Constitutional law, as such, indeed, found no place in Blackstone's book. It creeps in under the rights of persons, where he deals with the power of king and Parliament. His treatment implies a whole philosophy. Laws are of three kinds--of nature, of God, and of the civil state. Civil law, with which alone he is concerned, is "a rule of civil conduct prescribed by the supreme power in a state, commanding what is right and prohibiting what is wrong." It is, he tells us, "called a rule to distinguish it from a compact or agreement." It derives from the sovereign power, of which the chief character is the making of laws. Society is based upon the "wants and fears" of men; and it is coeval with their origin. The idea of a state of nature "is too wild to be seriously admitted," besides being contrary to historical knowledge. Society implies government, and whatever its origins or its forms there "must be in all of them a supreme, irresistible, absolute, uncontrolled authority, in which the jura summa imperii, or rights of sovereignty reside." The forms of government are classified in the usual way; and the British constitution is noted as a happy mixture of them all. "The legislature of the Kingdom," Blackstone writes, "is entrusted to three powers entirely independent of each other; first the King, secondly the lords spiritual and temporal, which is an aristocratical assembly of persons, chosen for their piety, their birth, their wisdom, their valour or their property; and, thirdly, the House of Commons, freely chosen by the people from among themselves, which makes it a kind of democracy; and as this aggregate body, actuated by different springs and attentive to different interests, composes the British Parliament and has the supreme disposal of everything; there can be no inconvenience attempted by either of the three branches, but will be withstood by one of the other two; each branch being armed with a negative power, sufficient to repel any innovation which it shall think inexpedient or dangerous." It is in the king in Parliament that British sovereignty resides. Eschewing the notion of an original contract, Blackstone yet thinks that all the implications of it are secured. "The constitutional government of this island," he says, "is so admirably tempered and compounded, that nothing can endanger or hurt it, but destroying the equilibrium of power between one branch of the legislature and the rest."
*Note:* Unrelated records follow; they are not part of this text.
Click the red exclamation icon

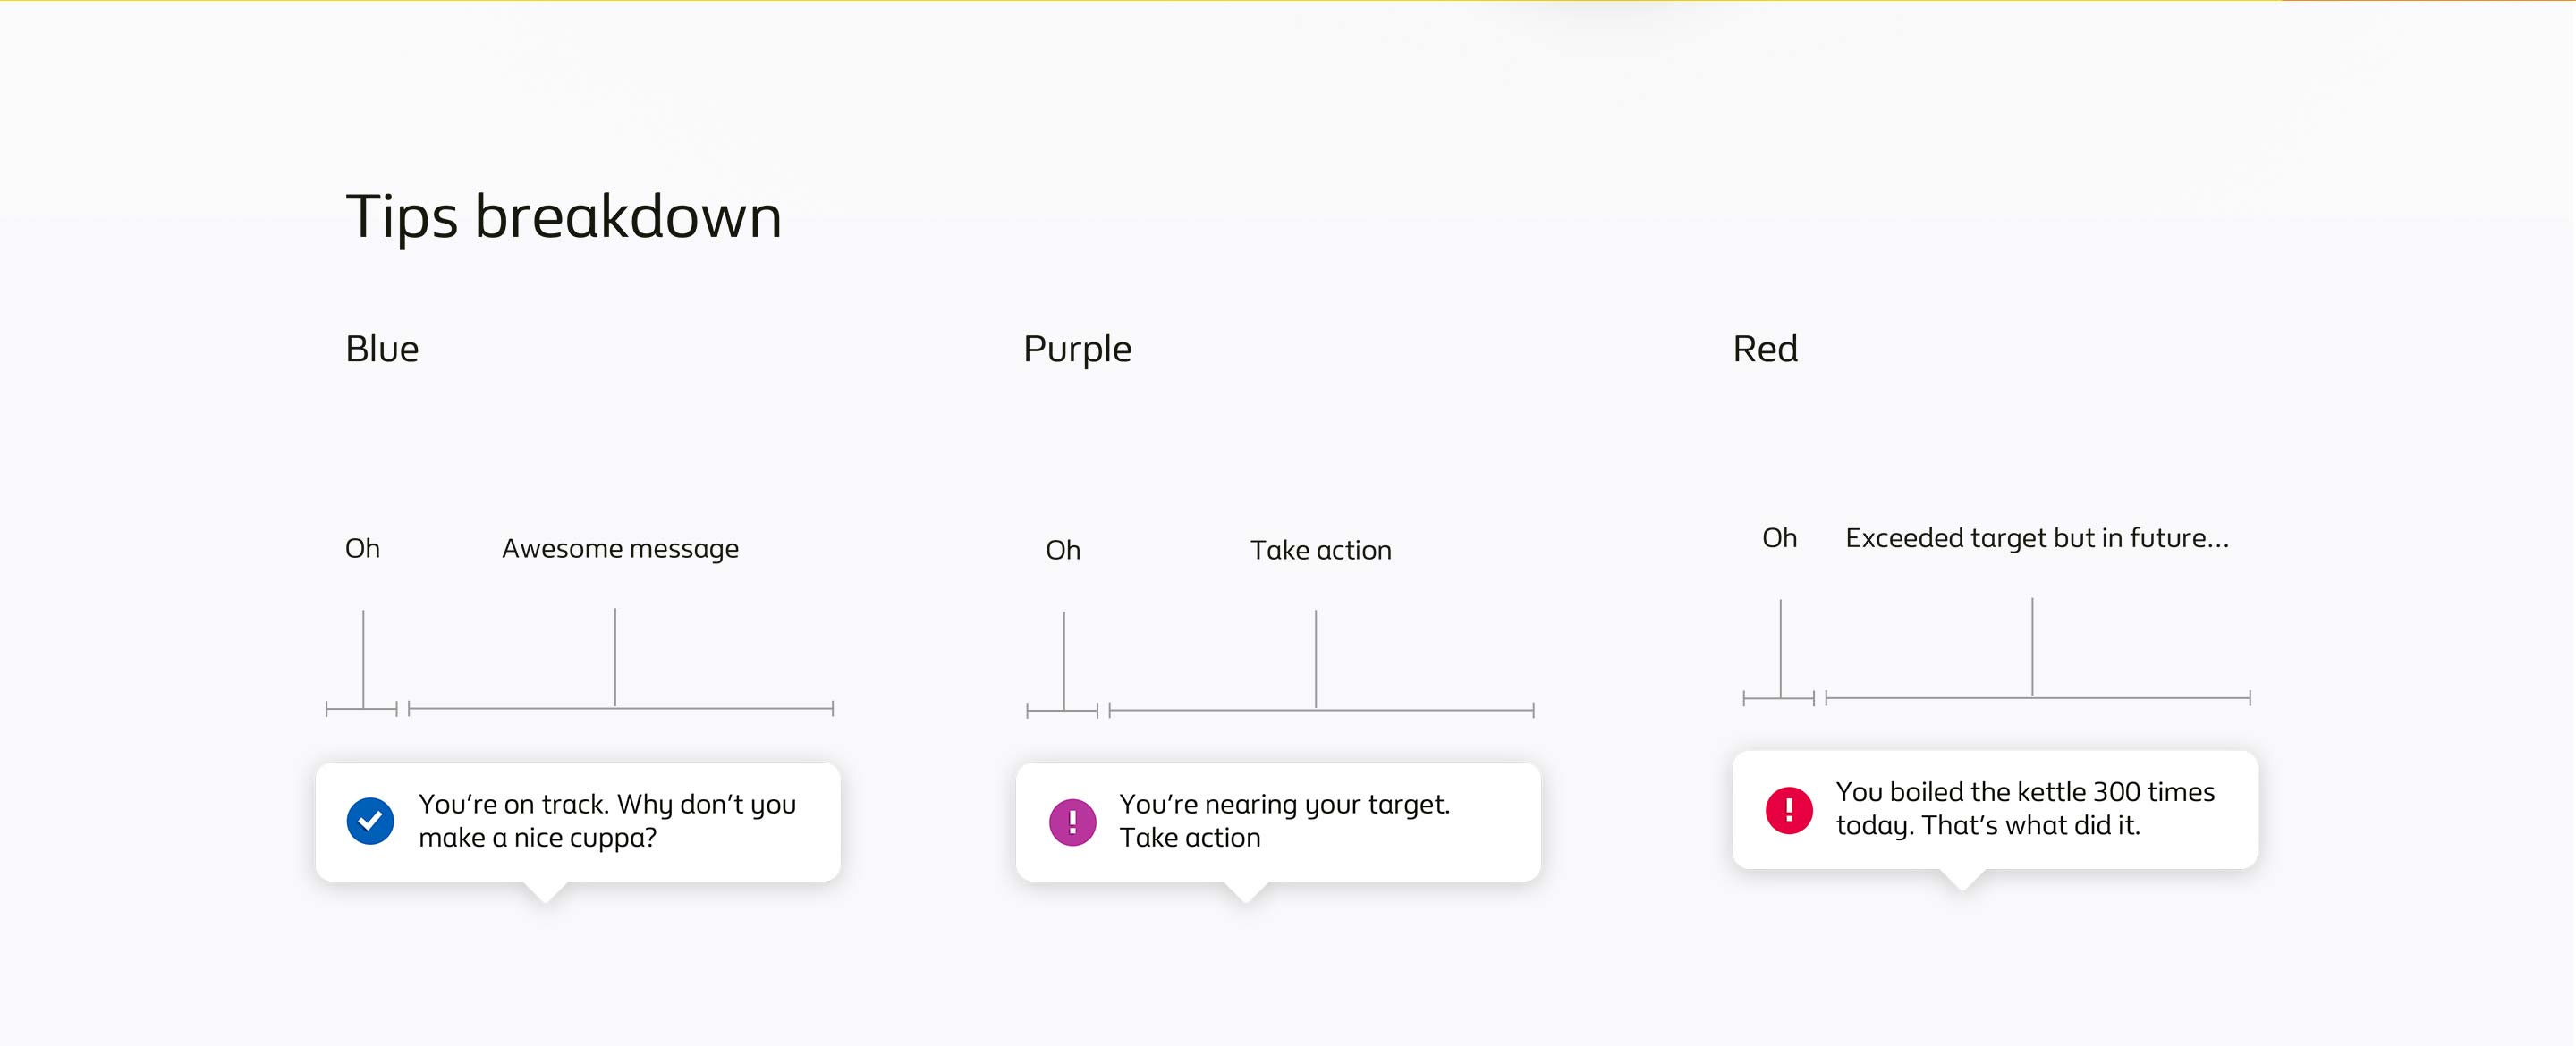click(x=1789, y=810)
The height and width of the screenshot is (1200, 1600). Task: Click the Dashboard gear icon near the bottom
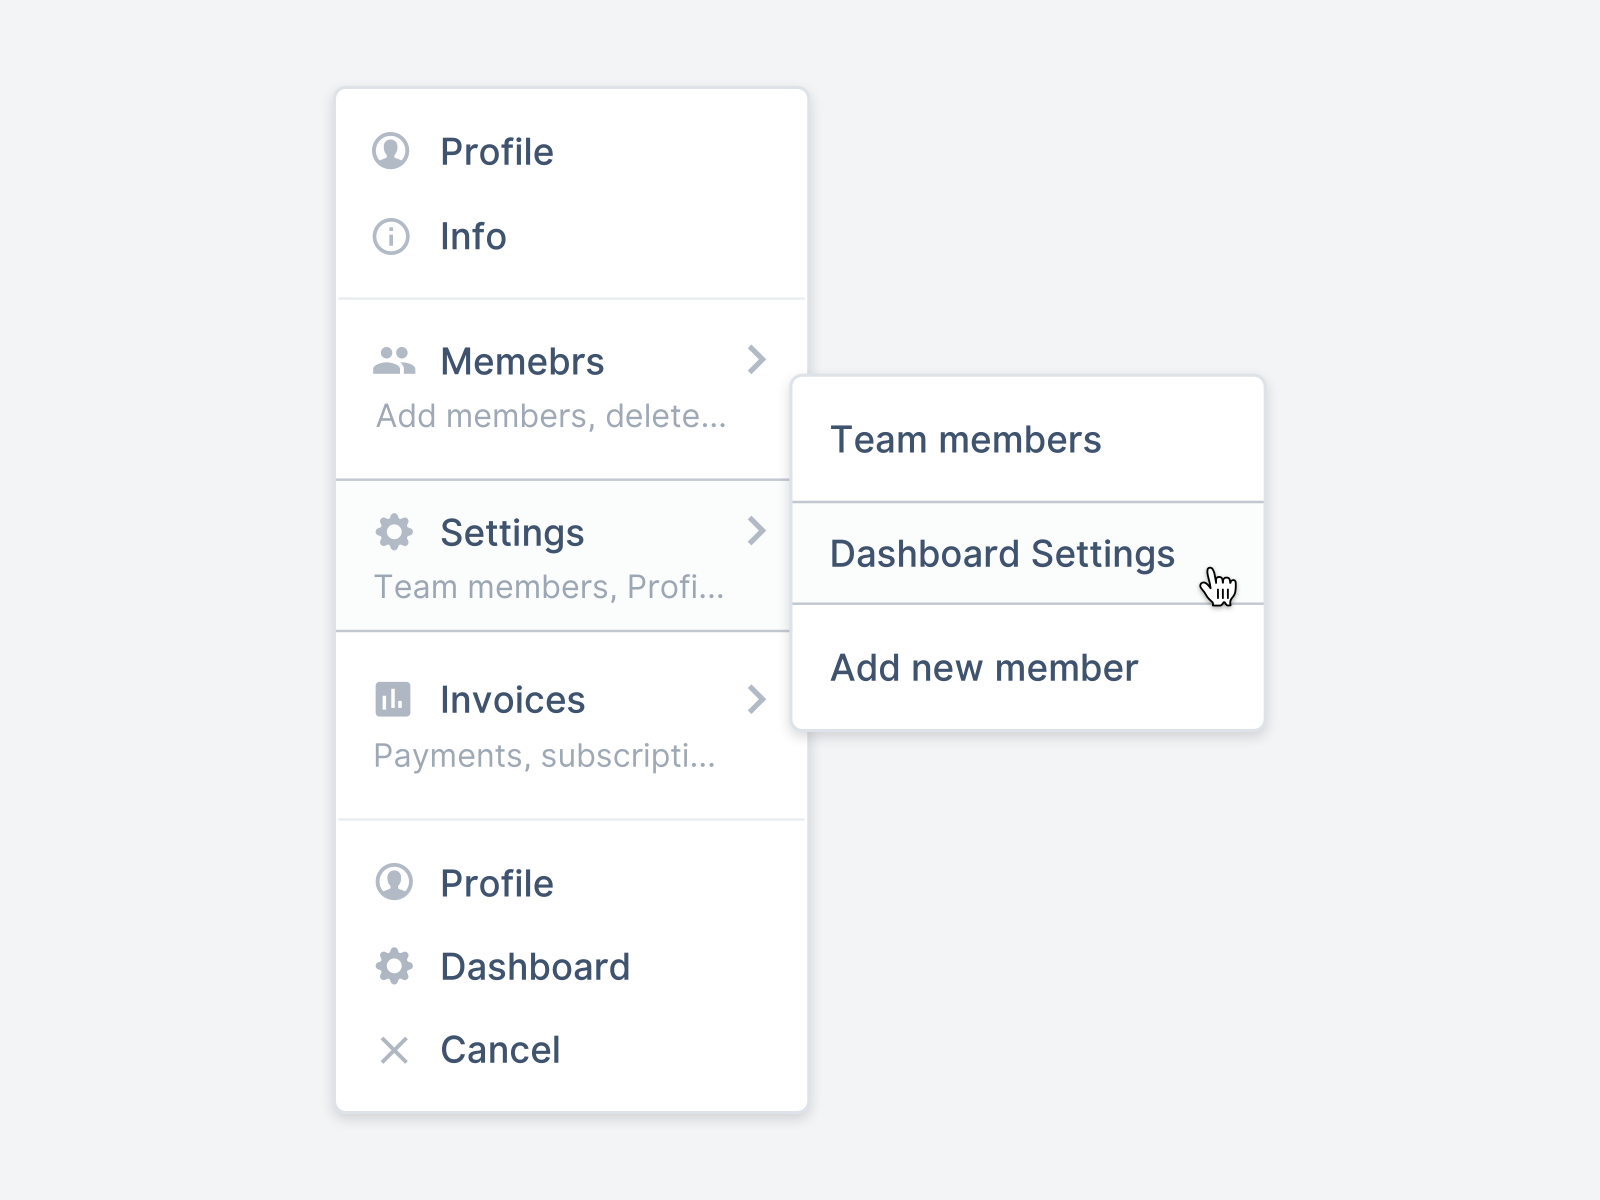point(392,966)
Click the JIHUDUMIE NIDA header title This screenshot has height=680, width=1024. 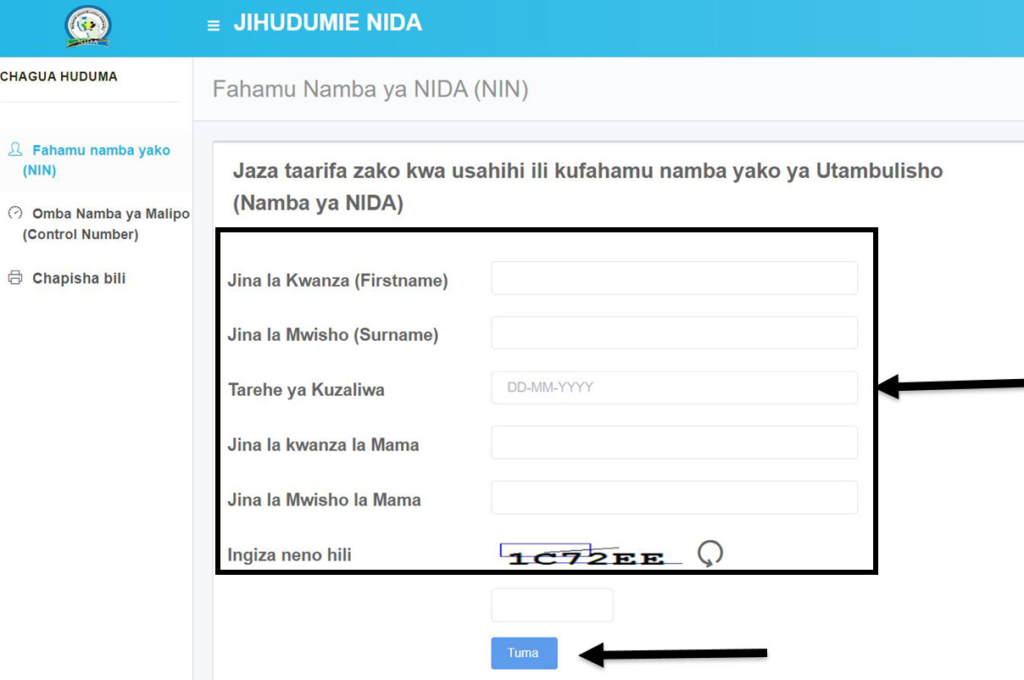click(x=328, y=23)
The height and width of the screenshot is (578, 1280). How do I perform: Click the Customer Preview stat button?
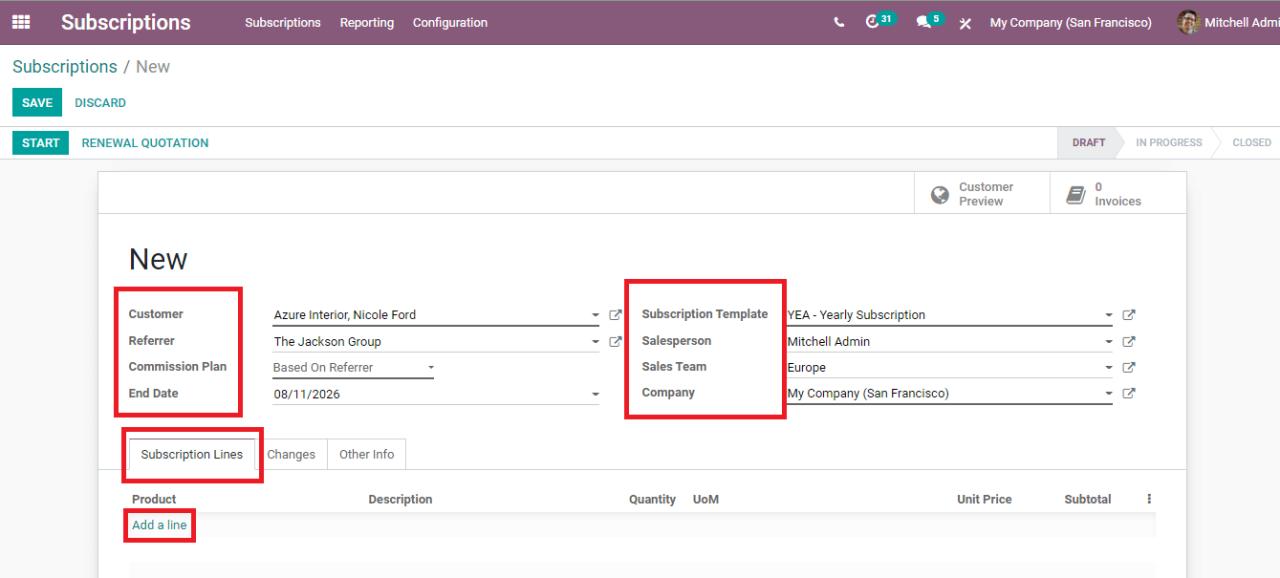coord(974,194)
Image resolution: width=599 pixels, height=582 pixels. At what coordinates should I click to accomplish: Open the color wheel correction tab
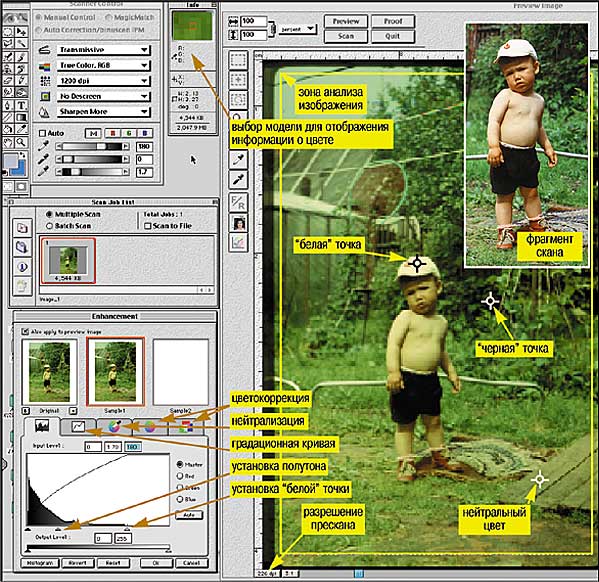[114, 426]
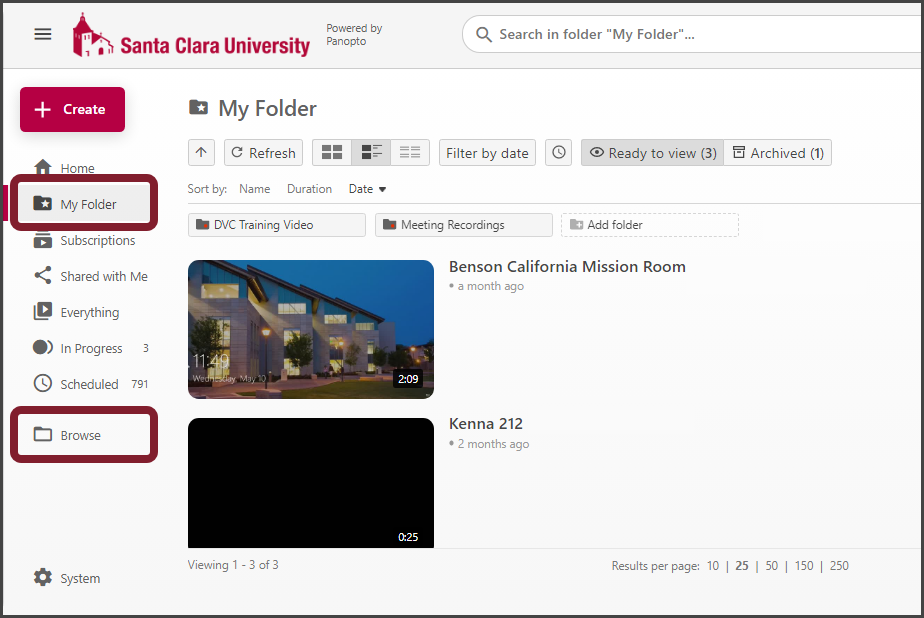Sort videos by Name
The image size is (924, 618).
(x=254, y=188)
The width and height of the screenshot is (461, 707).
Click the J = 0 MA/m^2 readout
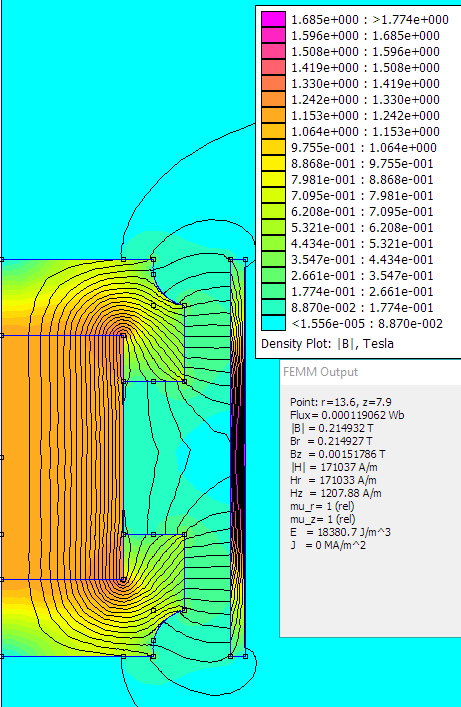pos(327,545)
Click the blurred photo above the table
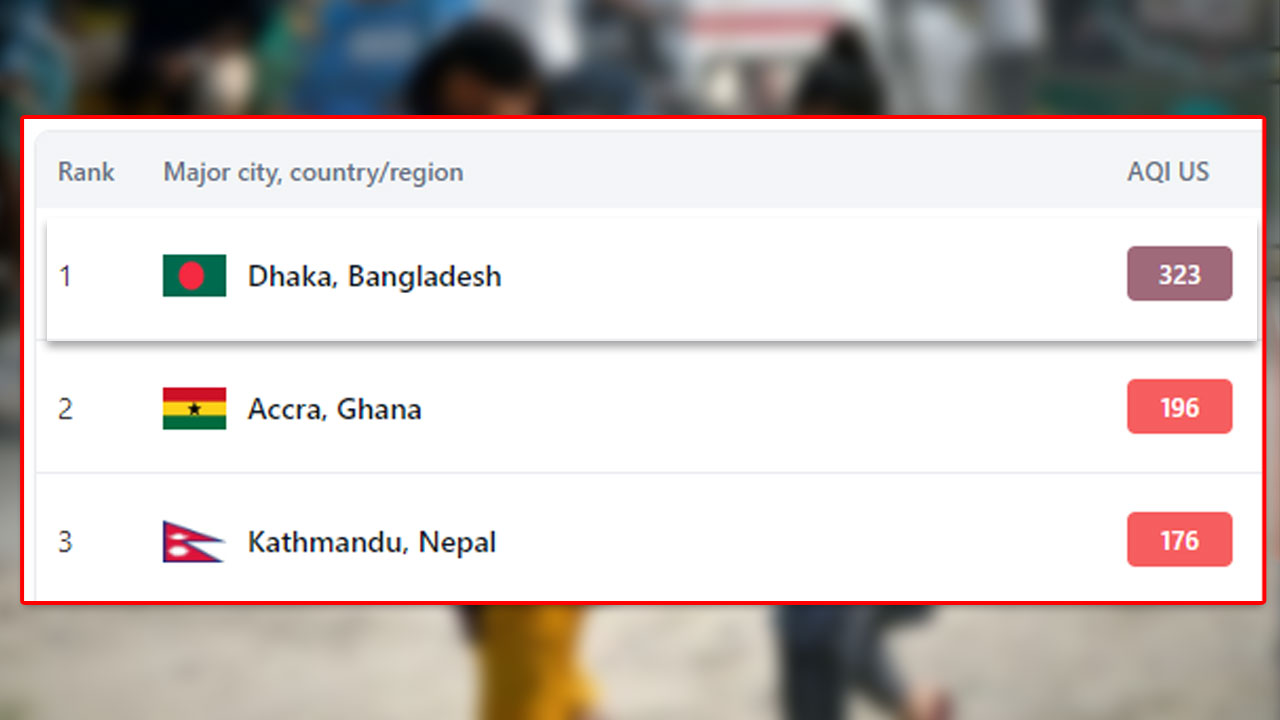The width and height of the screenshot is (1280, 720). coord(640,57)
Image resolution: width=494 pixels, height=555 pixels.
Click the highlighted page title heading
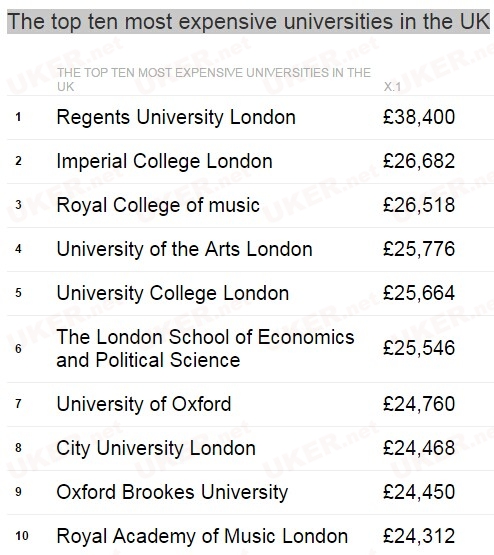[x=248, y=22]
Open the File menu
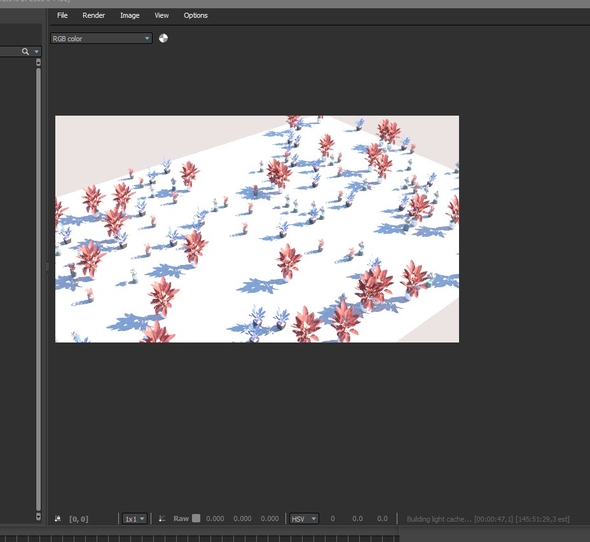590x542 pixels. click(x=62, y=15)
All this is not enough; though, as Bentham was to show in his Fragment on Government, it is already far too much. "A body of nobility," such is the philosophic interpretation of the House of Lords, "is also more peculiarly necessary in our mixed and compounded constitution, in order to support the rights of both the Crown and people, by forming a barrier to withstand the encroachments of both ... if they were confounded with the mass of the people, and like them had only a vote in electing representatives, their privileges would soon be borne down and overwhelmed by the popular torrent, which would effectually level all distinctions." "The Commons," he says further, "consist of all such men of property in the kingdom as have not seats in the House of Lords." The legal irresponsibility of the King is emphasized. "He is not only incapable of doing wrong," says Blackstone, "but even of thinking wrong; he can never mean to do an improper thing; in him is no folly or weakness," though he points out that the constitution "has allowed a latitude of supposing the contrary." The powers of the King are described in terms more suitable to the iron despotism of William the Norman than to the backstairs corruption of George III. The right of revolution is noted, with justice, as belonging to the sphere of morals rather than of law.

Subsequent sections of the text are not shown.